Authlogic and Restful Authentication - Security Issues

Greetings. I need to know an expert's opinion on Authlogic and Restful
Authentication as to security.
I have used both and I personally like Authlogic precisely because it
is more flexible.

As to security I am not aware of any risk as long as the authlogic
examples are followed. However I need to know why certain developers
feel that using Authlogic imposes security risks.

It's like some manager tells you "your application is not secure
because you are using authlogic" without clearly explaining why.

If there's no explanation on that opinions, then you cannot take them seriously.
Security depends on the developer, and several times on the user
himself. How you cover your back it's up to you regardless the
plugin/gem you're using, these are only tools that make the work a bit
easier for you.
When somebody tell you that your application is insecure for using
some plugin, make him/her explain why and see if you have that
covered, otherwise, nevermind it, if they can't explain why, then
that's not even an advice.

Cheers.

Thanks for your response.
Security issue is something rather objective. I am still investigating
why they say so (before I even ask or throw them that question).

Katherine wrote:
[...]

As to security I am not aware of any risk as long as the authlogic
examples are followed. However I need to know why certain developers
feel that using Authlogic imposes security risks.

I've never heard this.

It's like some manager tells you "your application is not secure
because you are using authlogic" without clearly explaining why.
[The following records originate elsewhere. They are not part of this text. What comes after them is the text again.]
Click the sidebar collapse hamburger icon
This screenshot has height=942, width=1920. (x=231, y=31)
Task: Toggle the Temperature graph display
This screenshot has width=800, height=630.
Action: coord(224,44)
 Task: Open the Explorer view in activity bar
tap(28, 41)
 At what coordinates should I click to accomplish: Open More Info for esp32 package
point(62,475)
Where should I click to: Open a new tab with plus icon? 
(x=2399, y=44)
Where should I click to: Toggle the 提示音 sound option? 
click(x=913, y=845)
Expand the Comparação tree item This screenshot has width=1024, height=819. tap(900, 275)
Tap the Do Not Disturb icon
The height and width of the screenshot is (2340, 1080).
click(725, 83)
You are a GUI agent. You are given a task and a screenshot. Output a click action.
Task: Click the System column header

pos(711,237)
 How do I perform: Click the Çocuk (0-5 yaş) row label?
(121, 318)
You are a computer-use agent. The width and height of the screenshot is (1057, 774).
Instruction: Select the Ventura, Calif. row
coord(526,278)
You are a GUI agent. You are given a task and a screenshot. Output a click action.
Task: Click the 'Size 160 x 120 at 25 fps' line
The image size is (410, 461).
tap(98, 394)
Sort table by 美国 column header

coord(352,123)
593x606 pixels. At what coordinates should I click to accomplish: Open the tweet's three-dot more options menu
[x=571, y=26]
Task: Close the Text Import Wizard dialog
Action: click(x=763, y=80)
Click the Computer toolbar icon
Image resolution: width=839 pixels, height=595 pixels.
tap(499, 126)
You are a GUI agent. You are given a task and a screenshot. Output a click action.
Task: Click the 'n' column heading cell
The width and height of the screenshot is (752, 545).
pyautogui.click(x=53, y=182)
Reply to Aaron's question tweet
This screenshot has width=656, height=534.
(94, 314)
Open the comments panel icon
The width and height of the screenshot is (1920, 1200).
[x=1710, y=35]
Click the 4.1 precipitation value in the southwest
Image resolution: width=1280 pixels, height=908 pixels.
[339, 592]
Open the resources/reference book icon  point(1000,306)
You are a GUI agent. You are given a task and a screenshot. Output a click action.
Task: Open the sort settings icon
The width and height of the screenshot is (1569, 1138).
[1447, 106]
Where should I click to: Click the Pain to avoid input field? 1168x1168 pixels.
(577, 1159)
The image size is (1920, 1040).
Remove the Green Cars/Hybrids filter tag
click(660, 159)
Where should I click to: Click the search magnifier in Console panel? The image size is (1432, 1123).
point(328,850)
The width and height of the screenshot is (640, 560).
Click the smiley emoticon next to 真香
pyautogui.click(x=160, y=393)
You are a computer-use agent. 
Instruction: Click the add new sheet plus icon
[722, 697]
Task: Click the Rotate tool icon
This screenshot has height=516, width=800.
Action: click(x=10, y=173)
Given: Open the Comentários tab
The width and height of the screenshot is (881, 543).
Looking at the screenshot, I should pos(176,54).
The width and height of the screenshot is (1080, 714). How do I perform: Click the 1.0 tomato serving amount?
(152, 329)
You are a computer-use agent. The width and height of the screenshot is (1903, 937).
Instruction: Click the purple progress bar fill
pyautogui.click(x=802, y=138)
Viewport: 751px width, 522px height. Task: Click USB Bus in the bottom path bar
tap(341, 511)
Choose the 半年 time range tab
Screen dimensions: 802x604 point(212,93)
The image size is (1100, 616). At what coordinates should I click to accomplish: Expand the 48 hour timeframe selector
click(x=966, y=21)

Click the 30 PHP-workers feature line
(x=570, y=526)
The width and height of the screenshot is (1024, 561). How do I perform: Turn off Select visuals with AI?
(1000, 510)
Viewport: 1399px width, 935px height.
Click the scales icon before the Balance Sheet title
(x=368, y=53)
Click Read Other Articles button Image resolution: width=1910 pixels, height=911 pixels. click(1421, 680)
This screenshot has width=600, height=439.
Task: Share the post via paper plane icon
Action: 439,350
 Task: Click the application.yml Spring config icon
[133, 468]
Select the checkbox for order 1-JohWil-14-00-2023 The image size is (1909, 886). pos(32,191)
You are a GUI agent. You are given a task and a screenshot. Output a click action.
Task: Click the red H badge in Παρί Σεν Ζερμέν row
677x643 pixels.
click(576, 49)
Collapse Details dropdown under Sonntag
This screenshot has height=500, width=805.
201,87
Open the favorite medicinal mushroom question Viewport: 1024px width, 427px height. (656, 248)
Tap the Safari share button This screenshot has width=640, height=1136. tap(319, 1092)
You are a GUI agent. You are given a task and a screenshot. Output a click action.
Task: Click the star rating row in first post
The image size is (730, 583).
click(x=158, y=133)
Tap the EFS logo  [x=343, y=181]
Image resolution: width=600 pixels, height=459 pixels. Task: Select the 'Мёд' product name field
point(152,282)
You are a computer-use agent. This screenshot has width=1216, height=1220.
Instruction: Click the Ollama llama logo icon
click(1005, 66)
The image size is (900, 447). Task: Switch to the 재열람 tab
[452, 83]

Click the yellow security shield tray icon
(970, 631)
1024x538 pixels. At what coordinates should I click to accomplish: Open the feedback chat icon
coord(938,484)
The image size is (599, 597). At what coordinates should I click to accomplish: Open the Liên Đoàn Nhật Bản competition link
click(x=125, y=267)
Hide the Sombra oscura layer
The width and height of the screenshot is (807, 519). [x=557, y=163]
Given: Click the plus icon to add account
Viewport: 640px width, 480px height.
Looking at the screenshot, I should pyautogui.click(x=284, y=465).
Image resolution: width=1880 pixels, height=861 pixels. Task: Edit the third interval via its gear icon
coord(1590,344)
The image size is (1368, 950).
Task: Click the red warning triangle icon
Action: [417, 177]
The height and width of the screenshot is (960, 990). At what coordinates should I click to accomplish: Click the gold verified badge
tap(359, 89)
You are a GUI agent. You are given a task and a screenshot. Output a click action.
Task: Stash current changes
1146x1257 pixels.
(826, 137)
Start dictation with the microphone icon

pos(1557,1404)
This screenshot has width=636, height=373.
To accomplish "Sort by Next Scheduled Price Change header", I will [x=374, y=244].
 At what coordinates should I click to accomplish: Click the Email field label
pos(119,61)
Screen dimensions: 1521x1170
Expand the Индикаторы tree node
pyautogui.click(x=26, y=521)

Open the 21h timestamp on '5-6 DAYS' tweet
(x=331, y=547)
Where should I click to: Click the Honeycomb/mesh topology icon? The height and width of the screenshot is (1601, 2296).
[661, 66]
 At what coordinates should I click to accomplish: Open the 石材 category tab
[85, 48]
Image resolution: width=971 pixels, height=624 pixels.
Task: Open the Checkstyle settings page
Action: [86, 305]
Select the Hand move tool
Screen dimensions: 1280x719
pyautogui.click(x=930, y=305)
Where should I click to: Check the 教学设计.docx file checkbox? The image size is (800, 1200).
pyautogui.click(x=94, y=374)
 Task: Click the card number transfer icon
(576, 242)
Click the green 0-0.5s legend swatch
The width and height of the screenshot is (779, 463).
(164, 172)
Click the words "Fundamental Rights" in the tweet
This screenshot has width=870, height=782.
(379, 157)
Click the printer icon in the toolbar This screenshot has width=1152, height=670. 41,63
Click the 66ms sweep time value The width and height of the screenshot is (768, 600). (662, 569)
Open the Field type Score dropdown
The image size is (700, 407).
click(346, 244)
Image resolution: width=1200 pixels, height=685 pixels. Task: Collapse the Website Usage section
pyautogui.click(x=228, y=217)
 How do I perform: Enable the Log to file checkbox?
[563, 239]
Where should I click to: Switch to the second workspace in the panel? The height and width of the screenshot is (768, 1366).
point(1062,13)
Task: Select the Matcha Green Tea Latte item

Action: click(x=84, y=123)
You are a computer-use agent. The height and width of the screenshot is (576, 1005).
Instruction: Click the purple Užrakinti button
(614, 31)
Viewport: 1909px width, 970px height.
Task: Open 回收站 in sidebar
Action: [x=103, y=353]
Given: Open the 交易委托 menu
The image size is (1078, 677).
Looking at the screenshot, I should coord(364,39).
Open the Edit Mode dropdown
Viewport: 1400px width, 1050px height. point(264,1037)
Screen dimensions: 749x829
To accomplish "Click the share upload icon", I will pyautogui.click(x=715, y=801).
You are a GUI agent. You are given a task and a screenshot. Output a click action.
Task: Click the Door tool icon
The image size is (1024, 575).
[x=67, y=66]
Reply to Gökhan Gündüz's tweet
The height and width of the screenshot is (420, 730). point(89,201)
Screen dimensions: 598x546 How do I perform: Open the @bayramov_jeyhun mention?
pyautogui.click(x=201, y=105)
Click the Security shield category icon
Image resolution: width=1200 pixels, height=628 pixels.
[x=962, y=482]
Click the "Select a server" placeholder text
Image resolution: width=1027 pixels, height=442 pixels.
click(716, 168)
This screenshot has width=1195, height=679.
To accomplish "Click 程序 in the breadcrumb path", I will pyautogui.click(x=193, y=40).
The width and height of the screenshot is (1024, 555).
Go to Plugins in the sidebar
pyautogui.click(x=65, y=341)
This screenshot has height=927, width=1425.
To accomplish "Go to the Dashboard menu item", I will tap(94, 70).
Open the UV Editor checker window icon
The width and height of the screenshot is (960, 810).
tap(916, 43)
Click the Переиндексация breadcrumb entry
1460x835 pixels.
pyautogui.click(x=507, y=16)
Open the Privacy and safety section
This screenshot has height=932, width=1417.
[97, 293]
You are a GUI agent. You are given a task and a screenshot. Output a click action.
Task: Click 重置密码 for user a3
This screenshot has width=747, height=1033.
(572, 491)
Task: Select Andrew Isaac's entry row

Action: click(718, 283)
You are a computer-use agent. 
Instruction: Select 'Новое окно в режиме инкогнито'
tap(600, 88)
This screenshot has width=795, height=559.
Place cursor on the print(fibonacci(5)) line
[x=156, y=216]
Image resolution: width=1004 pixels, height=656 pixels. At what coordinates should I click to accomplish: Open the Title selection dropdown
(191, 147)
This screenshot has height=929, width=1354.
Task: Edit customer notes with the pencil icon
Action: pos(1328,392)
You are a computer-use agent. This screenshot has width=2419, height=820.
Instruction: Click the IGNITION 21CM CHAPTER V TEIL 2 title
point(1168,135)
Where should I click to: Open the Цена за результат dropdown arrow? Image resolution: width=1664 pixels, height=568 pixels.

Well, *make* them explain! They can't just tell you the sky is green
without taking you to the window and showing you, now can they?

Best,

I am aware of some authlogic issue with Passenger (destoying sessions
often yield an error).
But I think it can be fixed easily as long as your production server
is a VPS.
I told them I'm going to throw an in-depth review of your review and
got an unusual response.
I think this is the case wherein developers have gotten used to
Restful authentication that anything else out there (like Authlogic,
Clearance and others) are not acceptable.

Just out of curiosity, by "certain developers" are you referring only
to developers that you work with? Is "some manager," your manager?
Because if that's the case, they should be able (and I'd say have a
duty) to explain. Do you have any examples otherwise?

For what its worth, your question is the top Google search result from
a query about fixing authlogic session problems with a VPS.

-eric

There was a problem with reset_session in production mode from rails
2.3.1. Reported as resolved with discussion as recent as 3Nov.